Dr. Katz claimed that he performed various tests during his 20 minute examination. However, the claimant’s videotape of the exam showed that it lasted less than two minutes, and that the tests were not done. Judge Hart declared that Dr. Katz had lied, and stated that the matter should be referred to the District Attorney to prosecute for perjury. The judge also imposed $10,000 sanctions upon the attorneys representing the insurance company that hired Dr. Katz.
Long Term Disability insurers are well known for their using IMEs to create evidence to contradict the supporting treating medical experts. However, it seems to me that Judge Hart’s conclusions can also be applied to the consultative examinations (“CEs”) that are done in connection with Social Security Disability (“SSD”) hearings.
I have advised administrative law judges (“ALJs”) for years that the CEs are fraudulent because the reports contain exam finding that never took place.
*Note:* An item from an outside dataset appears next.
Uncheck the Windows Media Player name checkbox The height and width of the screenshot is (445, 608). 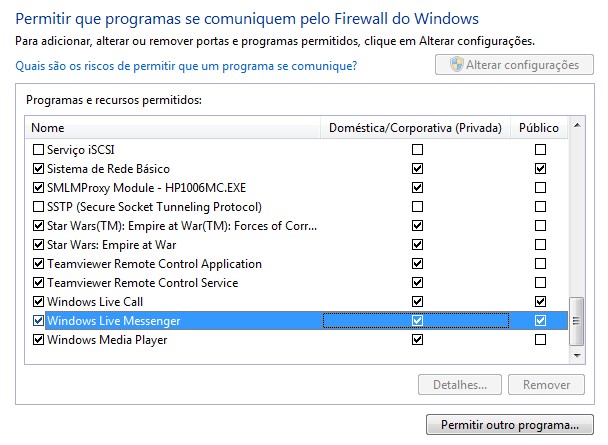pyautogui.click(x=39, y=340)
I have even advised some of my clients to videotape the exams, a practice that I will now universally endorse.
It seems to me that if a fraudulent exam by an IME in the context of a State workers compensation case is perjury, then a fraudulent CE in the context of a federal SSD case would be a false or fictitious statement in violation of 18 U.S.C. § 1001. Since a doctor who seeks payment from the Social Security Administration under Medicare for tests that were not done can be prosecuted under 18 U.S.C. § 1001, then why can’t a doctor who seeks payment from the Social Security Administration under the SSD program for tests that were not done be prosecuted under 18 U.S.C. § 1001?